What it Does
Based on some amazing work by my friend Weston Ruter, I’ve put together a little library that mashes together
- some text (usually some HTML)
- an audio source reading that text (usually an mp3)
- a timing file (in this case, generated by CMU Sphinx)
The result is that when you press “play” the words are highlighted as they are read, and you can click on words to navigate through the audio. The magic comes from data produced by the CMU Sphinx library (based on Weston’s work) which creates the word timing information.

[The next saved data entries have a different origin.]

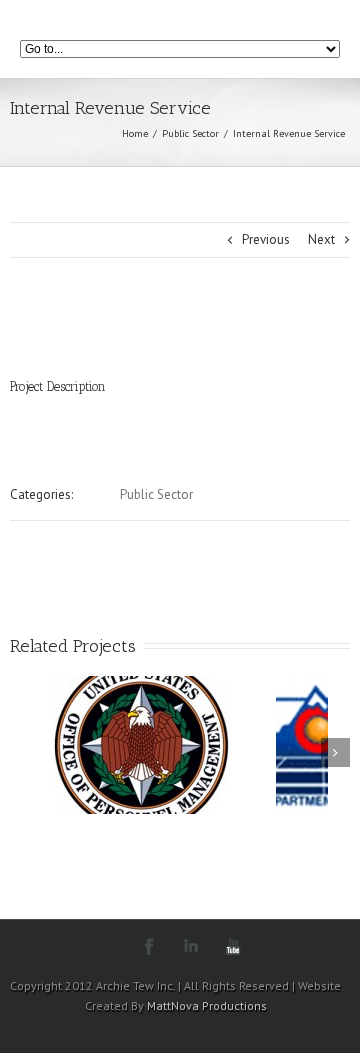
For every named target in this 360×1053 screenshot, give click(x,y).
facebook (149, 946)
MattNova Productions (207, 1005)
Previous (266, 239)
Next (321, 239)
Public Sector (190, 133)
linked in (191, 946)
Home (135, 133)
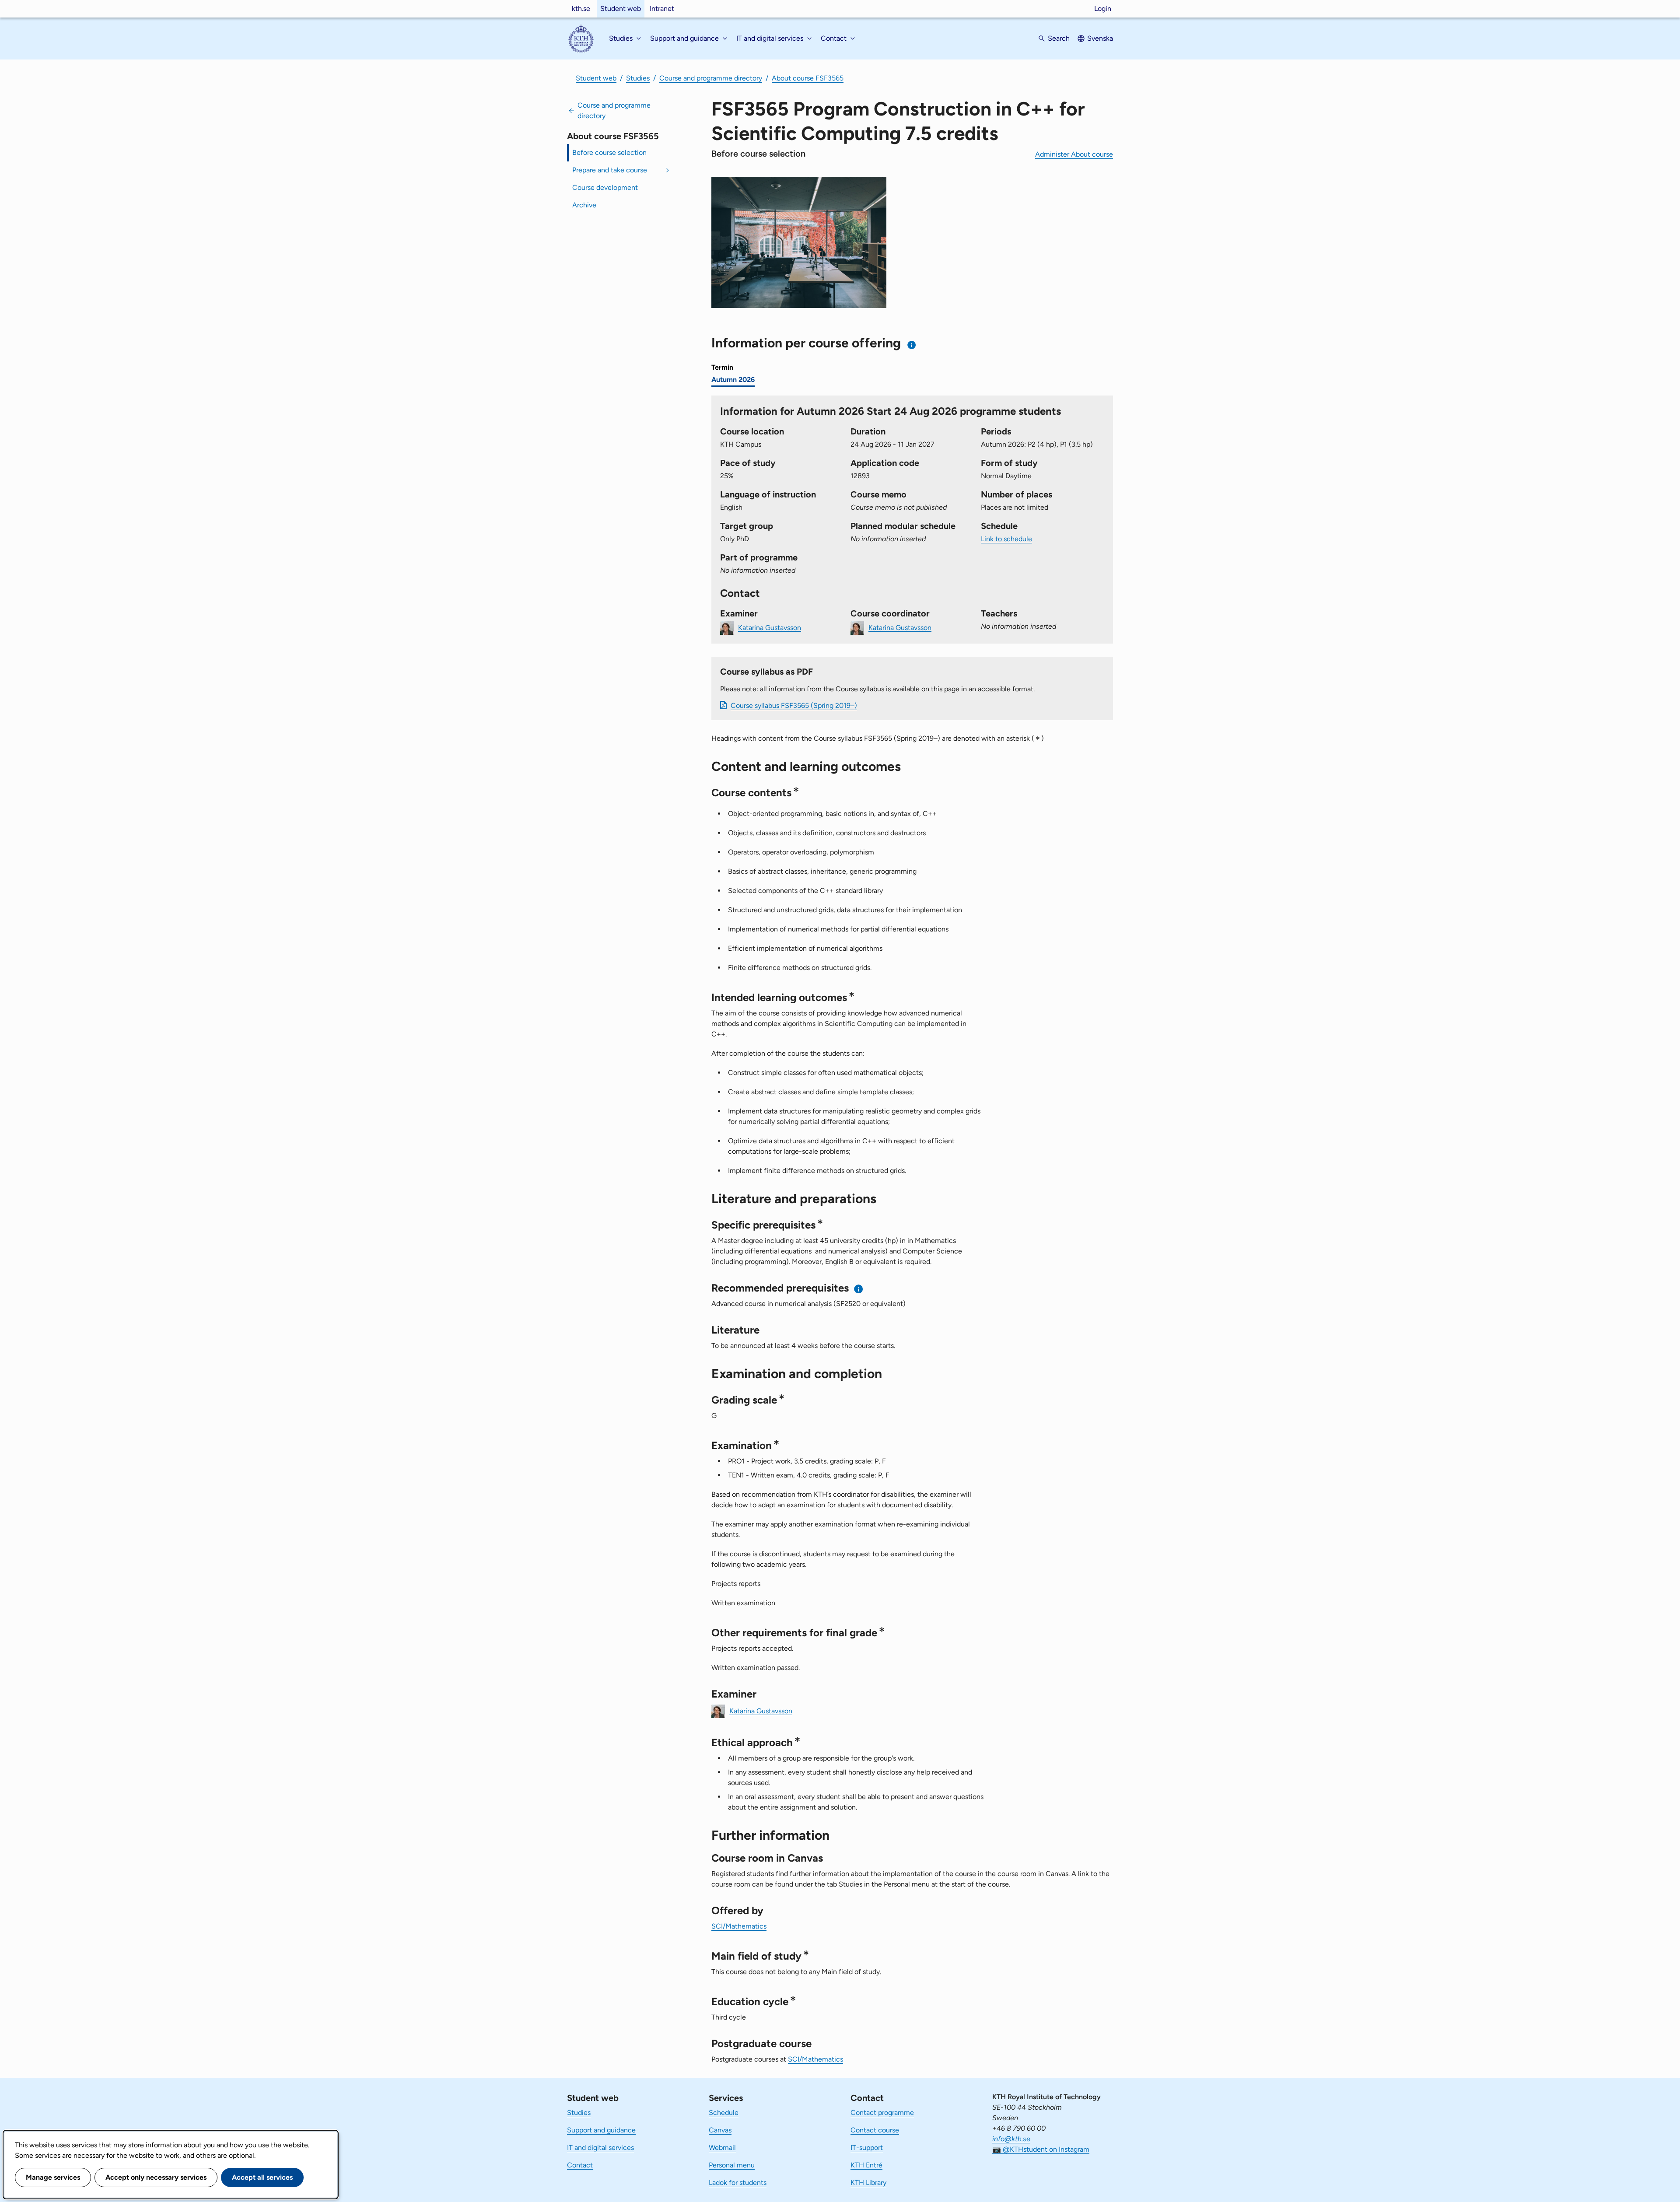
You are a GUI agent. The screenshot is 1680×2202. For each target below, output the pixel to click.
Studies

I put together two demo versions, one of Martin Luther King, Jr.’s I Have A Dream speech and another one of the English Bible using the English Standard Version which has as great API. Unfortunately, the MLK speech didn’t align very well so the demo isn’t very good other than as an example of how dependent the process is on a good alignment.
(note: right now it’s Chrome/Safari/IE9 only since it requires MP3 playback)
How it Works
Although I wanted to use a “standard” format like WebVTT, I also wanted the filesize to be compact since my intended project involved large datasets of 48 hours or more of audio (i.e. the Bible). So here’s the basic JSON format:
{"words":[ ["in",0.03,0.18], ["the",0.18,0.28], ["beginning",0.28,0.88], ["god",0.88,1.35], ["created",1.35,1.93] ]}
Basically, it’s just an array of words with a start and end time. The array of arrays format is quite a bit smaller than using JSON and doesn’t require any processing like WebVTT (although that might change later). It would take quite a bit of time to produce something like this by hand, but Weston used the CMU Sphinx library to generate this data, and it’s probably been about 90% accurate for the entire ESV Bible.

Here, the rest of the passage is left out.